Griffith Uni leads globally to test trees and plants embedded in buildings


Griffith University has teamed with Aria Property Group in a new testing facility dedicated to researching the performance of trees and plants that are embedded in green buildings.

The project is being created through a funding, design and construction partnership between Griffith University’s Green Infrastructure Research Labs and Aria. It will be welcomed by developers and designers who have found their promised green wall and building designs fail for commonly unspecified reasons.

Dr Tony Matthews, a senior lecturer in urban and environmental planning at Griffith University, told The Fifth Estate he believes the long-cycle facility will be the first of its kind in a subtropical region anywhere in the world.

“What we’re building is a facility that will allow us to test the performance of different types of trees and different types of shrubs, embedded into the fabric of buildings, either into the walls of the buildings, or onto their roofs,” Dr Matthews said.

“We’re building this facility so that we can do long term analysis of species that will thrive in this setting, as well as irrigation regimes, nutrient regimes, and soil mixes.

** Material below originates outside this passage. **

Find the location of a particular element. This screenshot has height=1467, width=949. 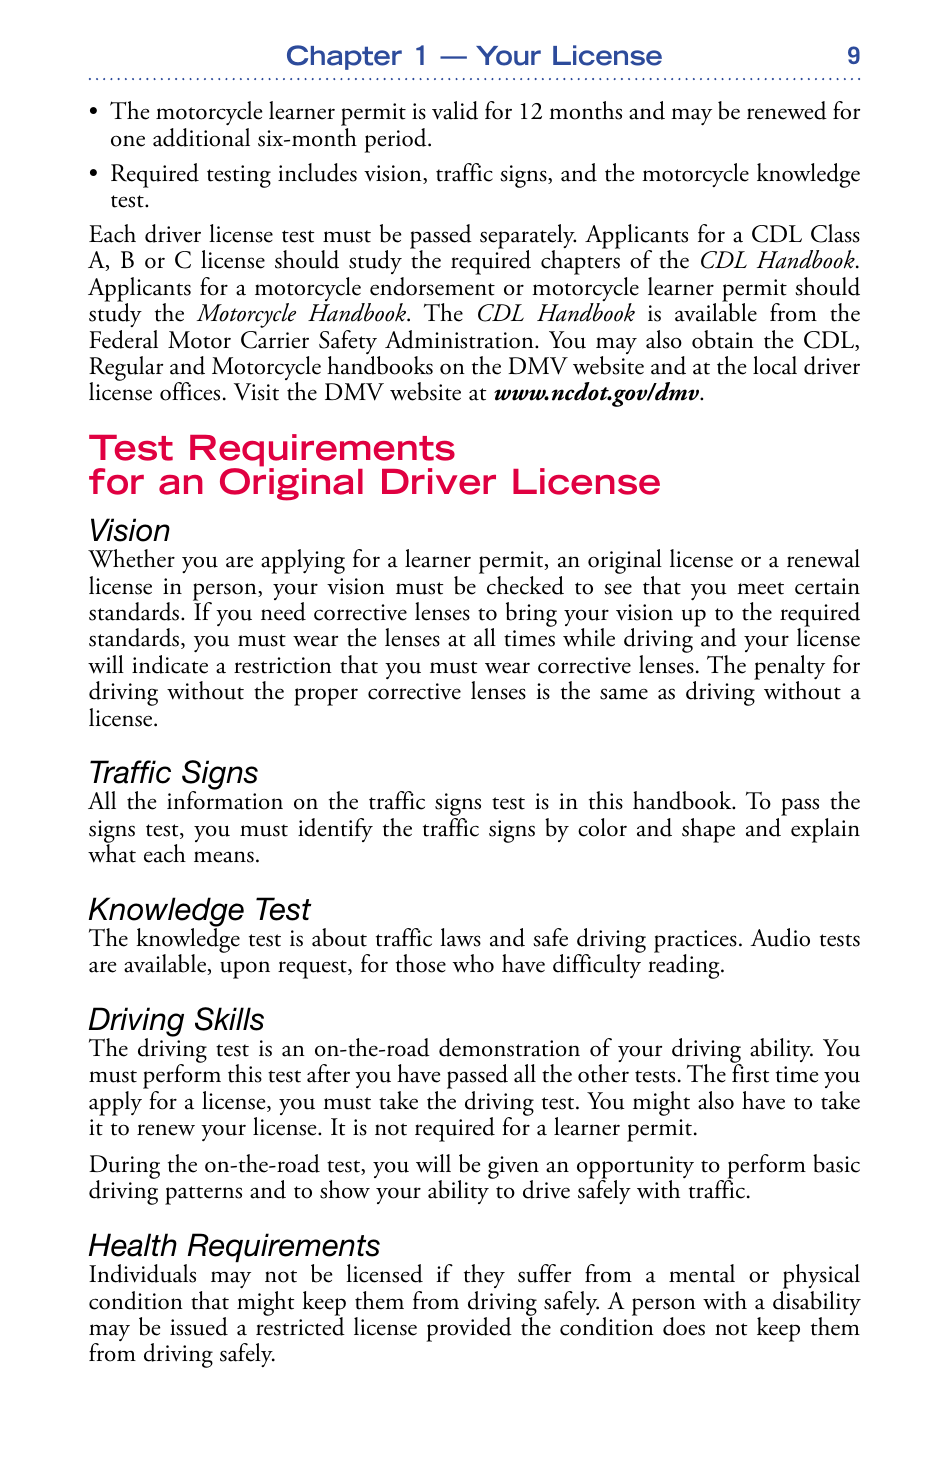

offices is located at coordinates (190, 391).
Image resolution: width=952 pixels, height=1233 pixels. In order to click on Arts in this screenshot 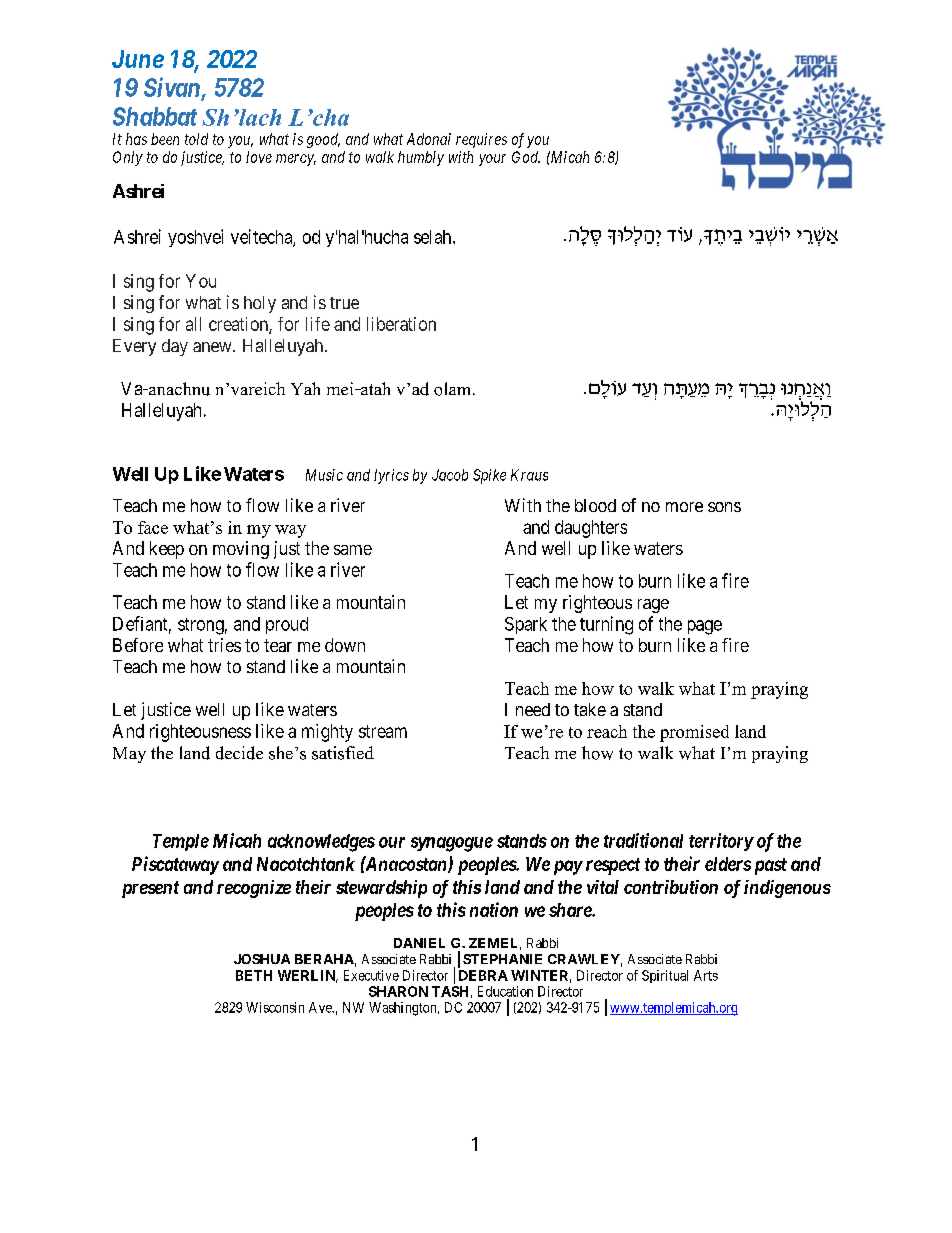, I will do `click(706, 975)`.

“It will resolve a lot of those questions that currently are unresolved around things like planter design, soil mixes, irrigation and scheduling.

“In order to do that experimental research, we need to have infrastructure. We’ve had to build our own infrastructure because nothing like what we needed already existed.”

Image courtsy of Dr Ruwan Fernando.

Believed to be the first of its kind

Following more than a year of planning, tenders for the construction of the Green Infrastructure Research Testing Facility are set to open over the coming weeks, with the facility expected to be completed by the end of the year. 

According to Dr Matthews, design of the facility posed a number of significant design and engineering challenges. 

“There was no other facility anywhere in the world that we could point to and say: ‘Oh, yeah, that’s basically what we’re planning on doing. Let’s just see what they did and copy that.’ So it took us a year to design,” Dr Matthews said.

The facility will be built on the rooftop of a university building so “we’ll basically have a small forest growing on top of the building on one of our university campuses”.

“There’s been enormous structural challenges, because we want to put tonnes and tonnes of soil and trees and all kinds of things off the top of an existing building, which is full of offices and labs.”

A growing partnership

The partnership is the latest in a series of collaborations between Aria and the university. The two organisations previously joined forces with the Queensland College of Art (QCA) to support the Hope Street Studio in South Brisbane in April 2020.

“Aria Property Group is one of the major private developers who are trying to build greenery into the very fabric of the buildings that they’re designing. They have a very focused commercial interest in this, in the sense that they want their buildings obviously to perform well and sell well,” Dr Matthews said.

“They want to design the best possible buildings that integrate nature as much as possible. They’re working with us so that we can give them reliable data over time that will really give them some certainty about some of their design and investment decisions, to ensure their buildings continue to thrive in terms of their natural features.”

Dr Matthews said the work that will be produced by the facility will be vitally important because people want to live in greener cities with more nature. 

“Increasingly, we’re starting to turn our attention to integrating that nature into the very fabric of buildings themselves. But as you can imagine, that comes with a great deal of uncertainty and technical challenge.

“That might sound kind of mundane, but if you don’t have accurate data and you don’t know how to discharge design and maintenance responsibilities properly, then your green infrastructure will die. And then you’re going to be even worse off than you were before.”

Green infrastructure testing more broadly in terms of species selection and performance is not widely studied in the global subtropics, he said. 

“There’s a lot more knowledge and research and data in other climate zones than in subtropical zones. But there’s a lot of people living in the subtropics globally. So that’s the population that will be scaling our research towards.”